- Task
The complete listing that follows is to be set down again, exactly as it appears.

Source material: Begin

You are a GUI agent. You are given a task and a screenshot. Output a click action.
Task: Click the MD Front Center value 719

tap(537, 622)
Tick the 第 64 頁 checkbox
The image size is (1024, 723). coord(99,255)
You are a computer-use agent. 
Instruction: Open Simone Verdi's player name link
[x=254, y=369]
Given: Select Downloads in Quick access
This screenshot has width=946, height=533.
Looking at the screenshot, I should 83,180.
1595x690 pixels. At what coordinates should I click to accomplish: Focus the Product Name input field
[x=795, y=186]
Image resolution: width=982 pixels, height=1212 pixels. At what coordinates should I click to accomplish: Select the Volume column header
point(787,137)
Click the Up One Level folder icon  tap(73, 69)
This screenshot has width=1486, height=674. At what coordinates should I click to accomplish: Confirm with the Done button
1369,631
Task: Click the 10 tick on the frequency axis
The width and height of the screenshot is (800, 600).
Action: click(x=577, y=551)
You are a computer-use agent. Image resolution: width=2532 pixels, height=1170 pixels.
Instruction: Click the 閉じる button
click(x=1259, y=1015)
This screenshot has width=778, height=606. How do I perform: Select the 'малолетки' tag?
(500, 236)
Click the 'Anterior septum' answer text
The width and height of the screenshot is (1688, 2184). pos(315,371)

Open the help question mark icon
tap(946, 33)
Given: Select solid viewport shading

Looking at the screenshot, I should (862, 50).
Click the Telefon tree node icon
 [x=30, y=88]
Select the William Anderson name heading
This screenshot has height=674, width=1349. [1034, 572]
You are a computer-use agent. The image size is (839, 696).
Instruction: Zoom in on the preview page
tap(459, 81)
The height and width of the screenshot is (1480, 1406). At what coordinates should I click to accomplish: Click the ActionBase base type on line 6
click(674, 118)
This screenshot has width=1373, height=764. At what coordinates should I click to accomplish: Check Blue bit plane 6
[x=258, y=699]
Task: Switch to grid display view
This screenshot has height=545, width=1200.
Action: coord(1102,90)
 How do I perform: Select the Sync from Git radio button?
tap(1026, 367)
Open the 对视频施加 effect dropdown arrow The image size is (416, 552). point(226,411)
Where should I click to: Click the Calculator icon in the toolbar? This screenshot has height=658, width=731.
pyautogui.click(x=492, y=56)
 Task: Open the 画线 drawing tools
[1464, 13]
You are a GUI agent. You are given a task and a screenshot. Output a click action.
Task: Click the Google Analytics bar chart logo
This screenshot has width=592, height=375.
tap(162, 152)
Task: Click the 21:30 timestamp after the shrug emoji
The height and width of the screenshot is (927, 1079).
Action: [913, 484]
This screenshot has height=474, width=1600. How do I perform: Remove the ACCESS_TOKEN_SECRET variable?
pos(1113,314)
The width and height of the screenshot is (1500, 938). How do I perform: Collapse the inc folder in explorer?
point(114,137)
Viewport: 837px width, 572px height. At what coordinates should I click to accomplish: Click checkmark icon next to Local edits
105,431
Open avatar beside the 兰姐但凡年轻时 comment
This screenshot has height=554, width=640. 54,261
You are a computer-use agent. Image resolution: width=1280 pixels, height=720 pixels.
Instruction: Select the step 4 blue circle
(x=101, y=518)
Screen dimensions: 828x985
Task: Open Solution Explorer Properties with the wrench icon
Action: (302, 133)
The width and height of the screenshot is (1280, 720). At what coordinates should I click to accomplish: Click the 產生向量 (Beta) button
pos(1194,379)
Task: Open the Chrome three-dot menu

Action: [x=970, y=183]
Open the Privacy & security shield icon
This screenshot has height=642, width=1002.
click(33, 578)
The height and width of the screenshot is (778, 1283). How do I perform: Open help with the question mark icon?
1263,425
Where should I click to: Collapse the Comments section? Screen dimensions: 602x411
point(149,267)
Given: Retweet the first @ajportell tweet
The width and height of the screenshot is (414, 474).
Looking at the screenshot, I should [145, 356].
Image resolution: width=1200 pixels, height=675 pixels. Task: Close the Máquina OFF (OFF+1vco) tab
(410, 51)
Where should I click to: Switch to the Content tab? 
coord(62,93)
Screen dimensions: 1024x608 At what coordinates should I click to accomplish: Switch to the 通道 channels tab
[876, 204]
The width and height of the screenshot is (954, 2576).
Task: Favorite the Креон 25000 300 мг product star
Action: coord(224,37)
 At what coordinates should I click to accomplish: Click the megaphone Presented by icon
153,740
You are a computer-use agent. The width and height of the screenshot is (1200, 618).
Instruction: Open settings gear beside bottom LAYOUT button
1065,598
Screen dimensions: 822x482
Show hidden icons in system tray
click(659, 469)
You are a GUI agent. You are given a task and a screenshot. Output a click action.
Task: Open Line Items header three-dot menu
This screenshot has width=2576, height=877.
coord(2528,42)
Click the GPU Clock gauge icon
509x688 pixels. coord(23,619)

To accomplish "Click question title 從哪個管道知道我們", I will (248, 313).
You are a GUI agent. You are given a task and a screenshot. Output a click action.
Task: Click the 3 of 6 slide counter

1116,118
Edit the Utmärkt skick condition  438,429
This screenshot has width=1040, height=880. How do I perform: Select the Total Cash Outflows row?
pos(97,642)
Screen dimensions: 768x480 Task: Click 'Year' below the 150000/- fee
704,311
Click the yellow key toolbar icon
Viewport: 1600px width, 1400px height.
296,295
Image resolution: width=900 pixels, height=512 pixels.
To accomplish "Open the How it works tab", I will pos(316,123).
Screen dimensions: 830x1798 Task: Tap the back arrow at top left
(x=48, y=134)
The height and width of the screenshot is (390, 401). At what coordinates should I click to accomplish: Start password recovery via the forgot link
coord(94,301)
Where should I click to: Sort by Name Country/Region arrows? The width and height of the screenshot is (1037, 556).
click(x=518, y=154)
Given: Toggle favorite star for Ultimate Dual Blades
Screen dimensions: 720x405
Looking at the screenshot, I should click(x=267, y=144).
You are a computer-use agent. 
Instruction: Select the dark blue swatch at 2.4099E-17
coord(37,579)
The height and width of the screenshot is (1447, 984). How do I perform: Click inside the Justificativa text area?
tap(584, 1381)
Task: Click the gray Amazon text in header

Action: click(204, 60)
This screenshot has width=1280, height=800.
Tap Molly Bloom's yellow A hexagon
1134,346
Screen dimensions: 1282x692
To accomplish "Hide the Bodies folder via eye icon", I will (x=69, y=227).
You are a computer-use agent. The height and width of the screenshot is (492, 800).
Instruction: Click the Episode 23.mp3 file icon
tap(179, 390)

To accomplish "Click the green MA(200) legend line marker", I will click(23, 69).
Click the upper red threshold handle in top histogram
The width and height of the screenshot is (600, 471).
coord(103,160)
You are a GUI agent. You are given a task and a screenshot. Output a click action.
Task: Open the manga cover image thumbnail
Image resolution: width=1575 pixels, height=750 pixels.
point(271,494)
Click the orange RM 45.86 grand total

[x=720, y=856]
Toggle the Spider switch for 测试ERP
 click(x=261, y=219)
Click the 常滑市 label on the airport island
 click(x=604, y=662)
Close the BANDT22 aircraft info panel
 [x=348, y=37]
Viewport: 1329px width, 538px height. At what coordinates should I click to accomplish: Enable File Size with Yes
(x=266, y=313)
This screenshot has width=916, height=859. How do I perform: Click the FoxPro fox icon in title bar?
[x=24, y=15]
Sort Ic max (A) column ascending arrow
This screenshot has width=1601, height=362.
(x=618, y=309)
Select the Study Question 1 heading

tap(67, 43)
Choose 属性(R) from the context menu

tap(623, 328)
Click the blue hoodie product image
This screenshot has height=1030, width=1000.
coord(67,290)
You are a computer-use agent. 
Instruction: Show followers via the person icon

Source material: End

- Your response
You are a GUI agent. You are given a task and a screenshot. Output a click action.
Task: Click the MD Front Center value 719

tap(537, 622)
Tick the 第 64 頁 checkbox
The image size is (1024, 723). coord(99,255)
You are a computer-use agent. 
Instruction: Open Simone Verdi's player name link
[x=254, y=369]
Given: Select Downloads in Quick access
This screenshot has width=946, height=533.
Looking at the screenshot, I should 83,180.
1595x690 pixels. At what coordinates should I click to accomplish: Focus the Product Name input field
[x=795, y=186]
Image resolution: width=982 pixels, height=1212 pixels. At what coordinates should I click to accomplish: Select the Volume column header
point(787,137)
Click the Up One Level folder icon  tap(73, 69)
This screenshot has width=1486, height=674. At what coordinates should I click to accomplish: Confirm with the Done button
1369,631
Task: Click the 10 tick on the frequency axis
The width and height of the screenshot is (800, 600).
Action: click(x=577, y=551)
You are a computer-use agent. Image resolution: width=2532 pixels, height=1170 pixels.
Instruction: Click the 閉じる button
click(x=1259, y=1015)
This screenshot has width=778, height=606. How do I perform: Select the 'малолетки' tag?
(500, 236)
Click the 'Anterior septum' answer text
The width and height of the screenshot is (1688, 2184). pos(315,371)

Open the help question mark icon
tap(946, 33)
Given: Select solid viewport shading

Looking at the screenshot, I should (862, 50).
Click the Telefon tree node icon
 [x=30, y=88]
Select the William Anderson name heading
This screenshot has height=674, width=1349. [1034, 572]
You are a computer-use agent. The image size is (839, 696).
Instruction: Zoom in on the preview page
tap(459, 81)
The height and width of the screenshot is (1480, 1406). At what coordinates should I click to accomplish: Click the ActionBase base type on line 6
click(674, 118)
This screenshot has width=1373, height=764. At what coordinates should I click to accomplish: Check Blue bit plane 6
[x=258, y=699]
Task: Switch to grid display view
This screenshot has height=545, width=1200.
Action: coord(1102,90)
 How do I perform: Select the Sync from Git radio button?
tap(1026, 367)
Open the 对视频施加 effect dropdown arrow The image size is (416, 552). point(226,411)
Where should I click to: Click the Calculator icon in the toolbar? This screenshot has height=658, width=731.
pyautogui.click(x=492, y=56)
 Task: Open the 画线 drawing tools
[1464, 13]
You are a GUI agent. You are given a task and a screenshot. Output a click action.
Task: Click the Google Analytics bar chart logo
This screenshot has width=592, height=375.
tap(162, 152)
Task: Click the 21:30 timestamp after the shrug emoji
The height and width of the screenshot is (927, 1079).
Action: [913, 484]
This screenshot has height=474, width=1600. How do I perform: Remove the ACCESS_TOKEN_SECRET variable?
pos(1113,314)
The width and height of the screenshot is (1500, 938). How do I perform: Collapse the inc folder in explorer?
point(114,137)
Viewport: 837px width, 572px height. At what coordinates should I click to accomplish: Click checkmark icon next to Local edits
105,431
Open avatar beside the 兰姐但凡年轻时 comment
This screenshot has height=554, width=640. 54,261
You are a computer-use agent. Image resolution: width=1280 pixels, height=720 pixels.
Instruction: Select the step 4 blue circle
(x=101, y=518)
Screen dimensions: 828x985
Task: Open Solution Explorer Properties with the wrench icon
Action: (302, 133)
The width and height of the screenshot is (1280, 720). At what coordinates should I click to accomplish: Click the 產生向量 (Beta) button
pos(1194,379)
Task: Open the Chrome three-dot menu

Action: [x=970, y=183]
Open the Privacy & security shield icon
This screenshot has height=642, width=1002.
click(33, 578)
The height and width of the screenshot is (778, 1283). How do I perform: Open help with the question mark icon?
1263,425
Where should I click to: Collapse the Comments section? Screen dimensions: 602x411
point(149,267)
Given: Retweet the first @ajportell tweet
The width and height of the screenshot is (414, 474).
Looking at the screenshot, I should [145, 356].
Image resolution: width=1200 pixels, height=675 pixels. Task: Close the Máquina OFF (OFF+1vco) tab
(410, 51)
Where should I click to: Switch to the Content tab? 
coord(62,93)
Screen dimensions: 1024x608 At what coordinates should I click to accomplish: Switch to the 通道 channels tab
[876, 204]
The width and height of the screenshot is (954, 2576).
Task: Favorite the Креон 25000 300 мг product star
Action: coord(224,37)
 At what coordinates should I click to accomplish: Click the megaphone Presented by icon
153,740
You are a computer-use agent. The width and height of the screenshot is (1200, 618).
Instruction: Open settings gear beside bottom LAYOUT button
1065,598
Screen dimensions: 822x482
Show hidden icons in system tray
click(659, 469)
You are a GUI agent. You are given a task and a screenshot. Output a click action.
Task: Open Line Items header three-dot menu
This screenshot has width=2576, height=877.
coord(2528,42)
Click the GPU Clock gauge icon
509x688 pixels. coord(23,619)

To accomplish "Click question title 從哪個管道知道我們", I will (248, 313).
You are a GUI agent. You are given a task and a screenshot. Output a click action.
Task: Click the 3 of 6 slide counter

1116,118
Edit the Utmärkt skick condition  438,429
This screenshot has width=1040, height=880. How do I perform: Select the Total Cash Outflows row?
pos(97,642)
Screen dimensions: 768x480 Task: Click 'Year' below the 150000/- fee
704,311
Click the yellow key toolbar icon
Viewport: 1600px width, 1400px height.
296,295
Image resolution: width=900 pixels, height=512 pixels.
To accomplish "Open the How it works tab", I will pos(316,123).
Screen dimensions: 830x1798 Task: Tap the back arrow at top left
(x=48, y=134)
The height and width of the screenshot is (390, 401). At what coordinates should I click to accomplish: Start password recovery via the forgot link
coord(94,301)
Where should I click to: Sort by Name Country/Region arrows? The width and height of the screenshot is (1037, 556).
click(x=518, y=154)
Given: Toggle favorite star for Ultimate Dual Blades
Screen dimensions: 720x405
Looking at the screenshot, I should click(x=267, y=144).
You are a computer-use agent. 
Instruction: Select the dark blue swatch at 2.4099E-17
coord(37,579)
The height and width of the screenshot is (1447, 984). How do I perform: Click inside the Justificativa text area?
tap(584, 1381)
Task: Click the gray Amazon text in header

Action: click(204, 60)
This screenshot has width=1280, height=800.
Tap Molly Bloom's yellow A hexagon
1134,346
Screen dimensions: 1282x692
To accomplish "Hide the Bodies folder via eye icon", I will (x=69, y=227).
You are a computer-use agent. The height and width of the screenshot is (492, 800).
Instruction: Click the Episode 23.mp3 file icon
tap(179, 390)

To accomplish "Click the green MA(200) legend line marker", I will click(23, 69).
Click the upper red threshold handle in top histogram
The width and height of the screenshot is (600, 471).
coord(103,160)
You are a GUI agent. You are given a task and a screenshot. Output a click action.
Task: Open the manga cover image thumbnail
Image resolution: width=1575 pixels, height=750 pixels.
point(271,494)
Click the orange RM 45.86 grand total

[x=720, y=856]
Toggle the Spider switch for 测试ERP
 click(x=261, y=219)
Click the 常滑市 label on the airport island
 click(x=604, y=662)
Close the BANDT22 aircraft info panel
 [x=348, y=37]
Viewport: 1329px width, 538px height. At what coordinates should I click to accomplish: Enable File Size with Yes
(x=266, y=313)
This screenshot has width=916, height=859. How do I perform: Click the FoxPro fox icon in title bar?
[x=24, y=15]
Sort Ic max (A) column ascending arrow
This screenshot has width=1601, height=362.
(x=618, y=309)
Select the Study Question 1 heading

tap(67, 43)
Choose 属性(R) from the context menu

tap(623, 328)
Click the blue hoodie product image
This screenshot has height=1030, width=1000.
coord(67,290)
You are a computer-use agent. 
Instruction: Show followers via the person icon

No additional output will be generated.